Choosing pg_tide
Choosing the right messaging infrastructure is one of the most consequential architectural decisions you'll make. This page helps you determine whether pg_tide is the right fit for your project by examining where it excels, where alternatives serve better, and how it compares to other tools you might be considering.
When pg_tide Is a Great Fit
You need reliable event publishing from PostgreSQL
Your application writes to PostgreSQL and needs to notify other systems about those writes — sending emails, updating search indexes, feeding analytics pipelines, triggering downstream workflows. You want guarantees that every committed transaction produces exactly one event: no lost messages, no duplicates, no manual reconciliation.
pg_tide was built specifically for this scenario. The transactional outbox pattern ensures your events are published atomically with your business data. If the transaction commits, the event is guaranteed to be delivered. If it rolls back, the event never existed.
You want to eliminate dual-write bugs
The dual-write problem is pernicious because it's intermittent and silent. Your application might work perfectly 99.9% of the time, but during network hiccups, process restarts, or database failovers, events get lost or duplicated. These bugs are incredibly difficult to detect in testing and even harder to reproduce.

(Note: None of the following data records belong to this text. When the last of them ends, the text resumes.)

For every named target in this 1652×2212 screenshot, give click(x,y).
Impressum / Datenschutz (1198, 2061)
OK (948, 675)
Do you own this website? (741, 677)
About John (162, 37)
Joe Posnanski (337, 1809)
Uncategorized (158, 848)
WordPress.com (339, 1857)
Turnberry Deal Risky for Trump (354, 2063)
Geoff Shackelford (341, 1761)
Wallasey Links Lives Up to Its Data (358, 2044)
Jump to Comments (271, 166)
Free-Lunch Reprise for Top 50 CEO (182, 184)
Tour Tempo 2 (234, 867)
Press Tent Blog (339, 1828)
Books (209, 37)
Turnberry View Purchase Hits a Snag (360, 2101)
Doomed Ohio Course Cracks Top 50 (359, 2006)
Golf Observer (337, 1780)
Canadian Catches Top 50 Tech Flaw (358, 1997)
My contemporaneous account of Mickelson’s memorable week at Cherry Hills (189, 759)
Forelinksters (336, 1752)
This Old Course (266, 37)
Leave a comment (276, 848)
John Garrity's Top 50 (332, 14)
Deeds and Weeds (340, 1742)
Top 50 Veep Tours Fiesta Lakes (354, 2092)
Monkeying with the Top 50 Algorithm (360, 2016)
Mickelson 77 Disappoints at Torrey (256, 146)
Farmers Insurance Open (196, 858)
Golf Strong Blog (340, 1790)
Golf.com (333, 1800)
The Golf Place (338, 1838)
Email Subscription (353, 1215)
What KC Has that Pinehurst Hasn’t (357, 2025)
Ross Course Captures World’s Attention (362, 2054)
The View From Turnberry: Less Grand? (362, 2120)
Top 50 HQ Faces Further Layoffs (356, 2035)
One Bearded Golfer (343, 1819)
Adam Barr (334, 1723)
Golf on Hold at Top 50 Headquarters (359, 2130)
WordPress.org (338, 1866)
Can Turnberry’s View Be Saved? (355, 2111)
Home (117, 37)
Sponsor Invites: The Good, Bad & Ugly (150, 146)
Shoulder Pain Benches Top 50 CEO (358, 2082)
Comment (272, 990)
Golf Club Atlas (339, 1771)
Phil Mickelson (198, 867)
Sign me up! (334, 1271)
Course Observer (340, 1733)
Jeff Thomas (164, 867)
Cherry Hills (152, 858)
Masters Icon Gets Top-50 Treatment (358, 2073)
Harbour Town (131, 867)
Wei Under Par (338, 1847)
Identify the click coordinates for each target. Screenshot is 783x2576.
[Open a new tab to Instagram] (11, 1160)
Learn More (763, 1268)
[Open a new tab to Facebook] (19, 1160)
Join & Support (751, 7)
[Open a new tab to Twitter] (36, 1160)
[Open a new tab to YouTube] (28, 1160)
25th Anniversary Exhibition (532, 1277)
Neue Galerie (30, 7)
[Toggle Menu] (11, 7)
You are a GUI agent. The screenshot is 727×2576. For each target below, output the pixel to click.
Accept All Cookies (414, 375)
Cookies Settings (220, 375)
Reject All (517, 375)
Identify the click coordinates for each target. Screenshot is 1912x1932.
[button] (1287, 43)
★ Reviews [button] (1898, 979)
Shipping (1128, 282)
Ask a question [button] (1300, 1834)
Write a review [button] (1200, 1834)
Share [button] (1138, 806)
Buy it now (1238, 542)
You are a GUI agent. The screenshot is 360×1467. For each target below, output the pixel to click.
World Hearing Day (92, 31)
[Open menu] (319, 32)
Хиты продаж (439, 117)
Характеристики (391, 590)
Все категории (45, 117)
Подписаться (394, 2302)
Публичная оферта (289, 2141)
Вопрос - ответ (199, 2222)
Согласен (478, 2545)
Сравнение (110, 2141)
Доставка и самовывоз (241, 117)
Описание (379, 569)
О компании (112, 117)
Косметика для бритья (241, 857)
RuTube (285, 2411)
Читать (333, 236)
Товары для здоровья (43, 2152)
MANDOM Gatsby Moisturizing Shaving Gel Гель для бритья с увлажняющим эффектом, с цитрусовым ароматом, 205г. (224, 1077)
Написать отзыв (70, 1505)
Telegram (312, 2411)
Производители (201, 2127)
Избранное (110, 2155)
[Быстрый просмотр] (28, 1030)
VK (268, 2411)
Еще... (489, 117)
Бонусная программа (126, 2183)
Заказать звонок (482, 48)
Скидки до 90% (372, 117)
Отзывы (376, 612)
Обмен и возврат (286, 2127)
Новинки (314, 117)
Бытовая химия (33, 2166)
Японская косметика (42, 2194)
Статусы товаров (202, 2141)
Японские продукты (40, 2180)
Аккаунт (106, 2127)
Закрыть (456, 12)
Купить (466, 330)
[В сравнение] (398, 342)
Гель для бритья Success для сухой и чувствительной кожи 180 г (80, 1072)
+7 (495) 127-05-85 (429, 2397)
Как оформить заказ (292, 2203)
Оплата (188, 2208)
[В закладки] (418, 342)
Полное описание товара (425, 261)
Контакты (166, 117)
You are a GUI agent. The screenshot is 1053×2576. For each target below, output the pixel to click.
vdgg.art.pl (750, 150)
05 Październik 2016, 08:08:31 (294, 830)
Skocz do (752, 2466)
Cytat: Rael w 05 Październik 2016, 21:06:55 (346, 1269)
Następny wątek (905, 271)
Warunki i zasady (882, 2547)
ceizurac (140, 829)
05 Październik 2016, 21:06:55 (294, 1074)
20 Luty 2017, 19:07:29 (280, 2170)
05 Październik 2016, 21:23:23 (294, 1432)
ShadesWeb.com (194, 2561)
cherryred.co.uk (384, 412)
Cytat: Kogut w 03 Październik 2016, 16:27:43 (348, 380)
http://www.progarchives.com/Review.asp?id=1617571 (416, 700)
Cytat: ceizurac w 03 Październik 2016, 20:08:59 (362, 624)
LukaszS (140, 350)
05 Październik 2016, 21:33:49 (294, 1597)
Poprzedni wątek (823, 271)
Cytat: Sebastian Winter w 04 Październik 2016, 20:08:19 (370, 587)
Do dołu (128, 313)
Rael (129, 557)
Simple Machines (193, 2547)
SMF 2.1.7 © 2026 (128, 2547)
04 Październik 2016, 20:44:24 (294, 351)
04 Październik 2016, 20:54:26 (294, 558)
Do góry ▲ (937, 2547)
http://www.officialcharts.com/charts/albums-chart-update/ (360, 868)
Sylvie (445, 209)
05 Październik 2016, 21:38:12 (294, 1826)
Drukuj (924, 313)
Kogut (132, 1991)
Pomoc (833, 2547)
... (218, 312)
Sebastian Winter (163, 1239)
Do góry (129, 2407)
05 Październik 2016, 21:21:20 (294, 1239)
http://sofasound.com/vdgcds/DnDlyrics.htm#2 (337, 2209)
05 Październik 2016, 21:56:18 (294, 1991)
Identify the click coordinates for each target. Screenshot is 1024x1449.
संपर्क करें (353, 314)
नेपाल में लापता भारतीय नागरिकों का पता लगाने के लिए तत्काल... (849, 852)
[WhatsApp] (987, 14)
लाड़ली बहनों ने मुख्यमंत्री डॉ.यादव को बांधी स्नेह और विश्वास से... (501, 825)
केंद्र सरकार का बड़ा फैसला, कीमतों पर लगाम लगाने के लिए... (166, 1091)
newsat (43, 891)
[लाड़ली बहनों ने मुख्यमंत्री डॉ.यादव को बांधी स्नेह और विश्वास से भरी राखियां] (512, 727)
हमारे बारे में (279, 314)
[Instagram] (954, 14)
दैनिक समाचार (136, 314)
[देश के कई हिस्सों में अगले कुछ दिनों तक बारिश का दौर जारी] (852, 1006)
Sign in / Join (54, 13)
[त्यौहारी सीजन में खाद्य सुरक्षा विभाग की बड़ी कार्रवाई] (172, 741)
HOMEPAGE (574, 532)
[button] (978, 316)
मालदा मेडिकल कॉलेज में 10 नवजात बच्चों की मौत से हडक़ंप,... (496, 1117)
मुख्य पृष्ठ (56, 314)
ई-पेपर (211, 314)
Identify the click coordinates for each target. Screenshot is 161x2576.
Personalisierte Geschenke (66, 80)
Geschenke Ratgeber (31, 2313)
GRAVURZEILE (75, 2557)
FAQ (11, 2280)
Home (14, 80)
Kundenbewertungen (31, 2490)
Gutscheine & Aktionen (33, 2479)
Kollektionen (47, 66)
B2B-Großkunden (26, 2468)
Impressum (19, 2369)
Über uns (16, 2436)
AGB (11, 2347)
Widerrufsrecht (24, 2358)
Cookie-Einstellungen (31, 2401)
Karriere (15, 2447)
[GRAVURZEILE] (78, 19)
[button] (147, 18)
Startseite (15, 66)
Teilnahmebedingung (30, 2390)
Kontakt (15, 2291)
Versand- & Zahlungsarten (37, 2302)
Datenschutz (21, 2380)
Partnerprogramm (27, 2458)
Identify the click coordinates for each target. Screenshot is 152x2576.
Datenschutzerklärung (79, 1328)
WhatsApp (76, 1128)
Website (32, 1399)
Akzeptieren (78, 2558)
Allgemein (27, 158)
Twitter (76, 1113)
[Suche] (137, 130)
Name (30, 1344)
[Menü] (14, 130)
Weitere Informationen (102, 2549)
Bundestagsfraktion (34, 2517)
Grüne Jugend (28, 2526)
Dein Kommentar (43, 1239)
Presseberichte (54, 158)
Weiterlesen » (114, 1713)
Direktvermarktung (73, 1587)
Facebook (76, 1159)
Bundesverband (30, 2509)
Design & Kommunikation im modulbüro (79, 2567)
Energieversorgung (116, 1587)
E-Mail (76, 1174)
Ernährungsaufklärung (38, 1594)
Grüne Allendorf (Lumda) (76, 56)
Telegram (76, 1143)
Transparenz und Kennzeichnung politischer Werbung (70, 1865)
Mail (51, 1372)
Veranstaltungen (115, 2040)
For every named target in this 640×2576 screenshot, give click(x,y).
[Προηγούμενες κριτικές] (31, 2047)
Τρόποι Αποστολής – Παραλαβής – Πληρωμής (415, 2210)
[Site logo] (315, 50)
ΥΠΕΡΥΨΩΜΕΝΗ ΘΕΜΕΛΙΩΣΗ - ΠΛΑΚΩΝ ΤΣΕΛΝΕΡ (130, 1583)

pg_tide eliminates this entire class of bugs by design. There is no dual write — only a single database write that includes both your data and the event. The relay handles delivery separately, retrying indefinitely until downstream systems acknowledge receipt.
You prefer SQL over SDKs
pg_tide is a PostgreSQL extension. Publishing an event is a SELECT tide.outbox_publish(...) call. There's no client library to install, no serialization framework to learn, no connection pooling for a separate broker, no SDK version compatibility to manage. Any language or framework that can talk to PostgreSQL can publish events.
This means your Go service, Python script, dbt model, PL/pgSQL function, and psql session can all publish events using exactly the same API. The outbox is a database table — you can query it, monitor it, and manage it with standard SQL tools.
You're already running PostgreSQL
If PostgreSQL is your primary data store — and for many teams, it is — pg_tide adds messaging capabilities without introducing new infrastructure. No Kafka cluster to operate, no ZooKeeper to babysit, no broker to monitor. The relay binary is a single static executable that reads its configuration from the same database it's delivering messages from.
This dramatically reduces operational overhead. You already know how to back up PostgreSQL, monitor its performance, manage its connections, and failover between replicas. pg_tide inherits all of that operational maturity.
You need exactly-once delivery semantics
Many messaging systems provide at-most-once or at-least-once delivery. True exactly-once requires coordination between the sender and receiver. pg_tide achieves this through the combination of transactional publishing (no message loss), consumer offset tracking (no re-processing), and the idempotent inbox (no duplicates). The end-to-end result is effectively exactly-once — each event is processed precisely one time.
Your throughput fits within PostgreSQL's capacity
For most applications, PostgreSQL can handle 5,000–15,000 outbox publishes per second on a single connection (depending on payload size and hardware). If your event volume fits within this range — which covers the vast majority of OLTP workloads — pg_tide provides simpler operations than dedicated streaming platforms.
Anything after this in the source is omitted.